Alright... Let's attempt an answer to this question.

The setup and master/skeleton directories

The "root" directory of the jail system is /home/j. It contains 3+ subdirectories:

   |- mroot/       # The master (read-only) root directory
   |- skel/        # The master (read-write) directory
   |- js/          # Each jail will have a subdirectory here
                   # where its writable directories point to
   |- <jail>/      # Each jail will have its own directory

Now the mroot/ directory contains the base system as you've done a make installword to it. It will keep the read-only directories such as bin/ and dev/. All writable directories (e.g. etc/) will be moved to the skel/ directory. This is done in step 3 of section 14.5.1.

As of now, there is no /home/j/mroot/etc/ folder (since you moved it), so we'll create a symlink for it. First we'll create a new subdirectory s/ (short names can be too short and thus become confusing too easily). This is done in step 5. The setup of the mroot/ folder will now look a bit like this.

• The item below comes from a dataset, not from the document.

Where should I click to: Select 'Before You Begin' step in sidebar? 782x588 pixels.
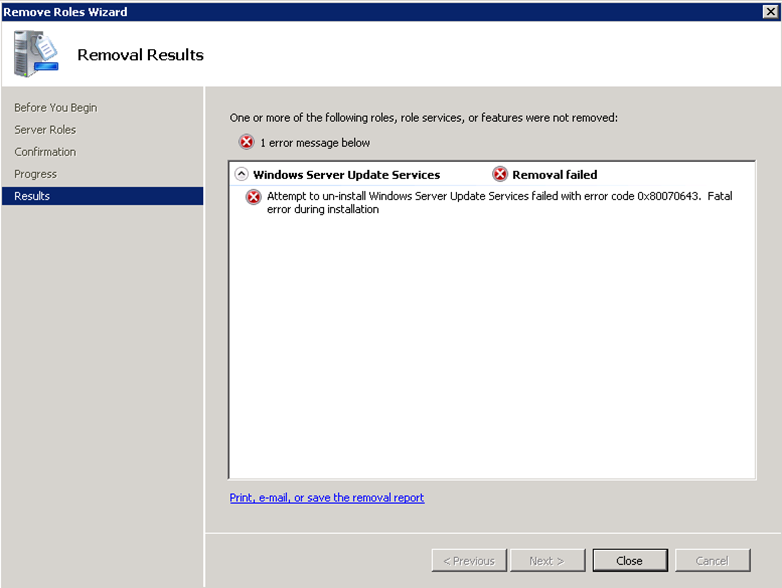tap(56, 108)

   |- s/             # Empty directory for writing to
   |- etc            # Symlink to s/etc/
   |- home           # Symlink to s/home/
   |- ...            # More symlinks are created

These symlinks will now be broken as those directories do not exist. They will be created when a jail is created.

Creating a jail

Now the third folder (/home/j/js/) will come into play. In here we will create a subdirectory for each jail to contain the writable content.

   |- mail/
   |- ns/
   |- www/

The skeleton directory (skel/) is copied to each of these subdirectories.

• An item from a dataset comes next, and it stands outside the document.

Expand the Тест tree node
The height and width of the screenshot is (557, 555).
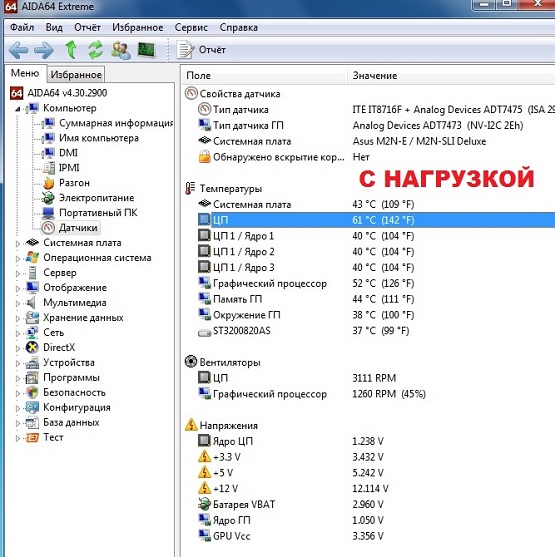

Using nullfs mounts we'll now tie everything together. Each jail gets another directory. These are nullfs (read-only) mounts to /home/j/mroot (step 1 of 15.5.2).

   |- mail/
   |- ns/
   |- www/

As they are mounts, going into such a directory will bring you to /home/j/mroot/ instead, though your path won't change. Each jail will have a writable /etc/ folder which seems to be /home/j/mail/etc/ but due to the above created mount, it will actually be /home/j/mroot/etc/.

However, remember from the very beginning that this folder doesn't exist anymore. It was moved and instead a symlink was created. This symlink pointed to a not-yet-existing subfolder of /home/j/mroot/s/. The second nullfs mount will fix this.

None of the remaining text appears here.